▶ [What the task asks]: The response should hold each line from the entries below where "will" is found.

****************************************

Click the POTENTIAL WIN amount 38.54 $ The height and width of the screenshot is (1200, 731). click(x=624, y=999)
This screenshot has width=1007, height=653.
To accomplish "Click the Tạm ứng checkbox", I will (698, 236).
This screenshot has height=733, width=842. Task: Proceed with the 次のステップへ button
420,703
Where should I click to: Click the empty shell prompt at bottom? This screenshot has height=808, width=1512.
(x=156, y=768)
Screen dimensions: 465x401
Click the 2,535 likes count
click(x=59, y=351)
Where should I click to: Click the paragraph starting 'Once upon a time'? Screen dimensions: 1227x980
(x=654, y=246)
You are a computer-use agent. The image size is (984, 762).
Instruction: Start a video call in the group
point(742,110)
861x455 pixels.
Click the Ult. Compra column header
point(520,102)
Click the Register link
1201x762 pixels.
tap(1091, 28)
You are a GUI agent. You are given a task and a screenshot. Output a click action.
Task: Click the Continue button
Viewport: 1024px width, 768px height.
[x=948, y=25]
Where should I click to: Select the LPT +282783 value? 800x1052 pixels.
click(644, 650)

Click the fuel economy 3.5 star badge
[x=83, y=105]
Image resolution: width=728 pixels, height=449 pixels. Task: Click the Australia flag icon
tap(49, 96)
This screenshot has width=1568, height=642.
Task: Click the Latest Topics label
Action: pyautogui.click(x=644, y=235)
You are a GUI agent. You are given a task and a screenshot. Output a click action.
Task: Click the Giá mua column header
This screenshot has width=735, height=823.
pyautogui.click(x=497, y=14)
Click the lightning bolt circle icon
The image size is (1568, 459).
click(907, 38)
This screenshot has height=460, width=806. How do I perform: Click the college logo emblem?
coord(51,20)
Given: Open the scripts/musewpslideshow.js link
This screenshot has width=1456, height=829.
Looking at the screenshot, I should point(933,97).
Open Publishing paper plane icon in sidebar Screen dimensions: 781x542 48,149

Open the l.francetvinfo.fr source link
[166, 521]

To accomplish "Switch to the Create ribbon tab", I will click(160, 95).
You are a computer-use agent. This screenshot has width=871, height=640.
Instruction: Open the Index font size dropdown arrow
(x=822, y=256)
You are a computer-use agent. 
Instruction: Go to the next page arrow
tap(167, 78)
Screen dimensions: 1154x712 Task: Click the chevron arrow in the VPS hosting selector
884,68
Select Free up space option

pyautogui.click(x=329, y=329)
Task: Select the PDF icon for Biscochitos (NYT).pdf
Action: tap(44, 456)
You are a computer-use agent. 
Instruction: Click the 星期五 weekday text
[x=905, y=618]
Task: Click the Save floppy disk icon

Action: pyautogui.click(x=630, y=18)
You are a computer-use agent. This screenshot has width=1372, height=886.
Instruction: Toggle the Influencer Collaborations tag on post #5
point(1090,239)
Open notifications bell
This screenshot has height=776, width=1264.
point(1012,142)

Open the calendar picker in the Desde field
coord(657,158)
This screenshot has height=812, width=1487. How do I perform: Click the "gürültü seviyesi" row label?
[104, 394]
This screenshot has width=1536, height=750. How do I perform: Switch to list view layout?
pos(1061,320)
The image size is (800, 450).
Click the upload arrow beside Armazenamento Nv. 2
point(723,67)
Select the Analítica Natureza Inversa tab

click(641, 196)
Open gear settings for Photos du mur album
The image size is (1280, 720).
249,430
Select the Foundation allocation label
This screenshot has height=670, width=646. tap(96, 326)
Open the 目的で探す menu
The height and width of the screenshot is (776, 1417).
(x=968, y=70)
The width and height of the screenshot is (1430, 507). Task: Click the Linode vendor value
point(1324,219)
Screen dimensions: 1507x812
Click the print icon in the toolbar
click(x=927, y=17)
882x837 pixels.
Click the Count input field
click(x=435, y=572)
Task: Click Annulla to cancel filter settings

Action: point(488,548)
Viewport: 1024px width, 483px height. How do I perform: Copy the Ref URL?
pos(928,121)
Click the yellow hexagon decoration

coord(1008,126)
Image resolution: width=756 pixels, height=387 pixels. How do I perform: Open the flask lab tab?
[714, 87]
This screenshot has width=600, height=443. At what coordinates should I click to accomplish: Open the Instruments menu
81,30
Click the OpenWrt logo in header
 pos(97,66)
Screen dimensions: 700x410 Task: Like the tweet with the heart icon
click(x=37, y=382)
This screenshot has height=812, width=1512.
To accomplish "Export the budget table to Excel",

****************************************

▶ [Response box]:
To accomplish "Click the Tạm ứng checkbox", I will (698, 236).
To accomplish "Switch to the Create ribbon tab", I will click(160, 95).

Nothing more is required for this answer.